Numerical Python question
David Mertz
mertz at gnosis.cx
Sun Oct 12 22:52:31 EDT 2003
mcrider at bigfoot.com (2mc) wrote previously:
|I apologize for not making this clear. If an array were to be viewed
|as a spreadsheet, then rows would be individual days and columns would
|be date, open price, high price, etc.
Aside from the speed increase, Numeric provides quite a few handy syntax
tricks. For example, in a crude version of your problem, I first create
the "spreadsheet", and populate it with silly open/close/high/low
prices.
>>> from Numeric import *
>>> stock = zeros((5,20),Int)
>>> stock[0,:] = range(20) # number the days
>>> stock[1,:] = [10]*20 # open price
>>> stock[2,:] = [11]*20 # close price
>>> stock[3,:] = [13]*20 # high price
>>> stock[4,:] = [8]*20 # low price
>>> print stock
[[ 0 1 2 3 4 5 6 7 8 9 10 11 12 13 14 15 16 17 18 19]
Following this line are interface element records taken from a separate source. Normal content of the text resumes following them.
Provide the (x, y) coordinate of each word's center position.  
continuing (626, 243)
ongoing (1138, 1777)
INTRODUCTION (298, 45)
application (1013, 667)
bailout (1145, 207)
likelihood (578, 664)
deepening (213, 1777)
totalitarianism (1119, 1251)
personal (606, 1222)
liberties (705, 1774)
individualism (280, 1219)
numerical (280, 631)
[10 10 10 10 10 10 10 10 10 10 10 10 10 10 10 10 10 10 10 10]
[11 11 11 11 11 11 11 11 11 11 11 11 11 11 11 11 11 11 11 11]
[13 13 13 13 13 13 13 13 13 13 13 13 13 13 13 13 13 13 13 13]
[ 8 8 8 8 8 8 8 8 8 8 8 8 8 8 8 8 8 8 8 8]]
Of course, it is an odd stock that opens, closes, and peaks at the same
price on every day. :-)
Next, I can find a particular average high for a range:
>>> avg_high_day5to15 = sum(stocks[3,5:15])/len(stocks[3,5:15])
>>> avg_high_day5to15
13
You might want to generalize it in a function:
>>> def ten_day_avg_high(beg):
... return sum(stocks[3,beg:beg+10])/len(stocks[3,beg:beg+10])
Which let's you calculate your running averages:
>>> map(ten_day_avg_high, range(20))
[13, 13, 13, 13, 13, 13, 13, 13, 13, 13, 13, 13, 13, 13, 13, 13, 13, 13,
13, 13]
This works even near the end, where there are fewer than ten days to
average--we divide by the length of the tail, not by '10' to make sure
of that.
You can work out deviations and other statistics in similar ways.
Yours, David...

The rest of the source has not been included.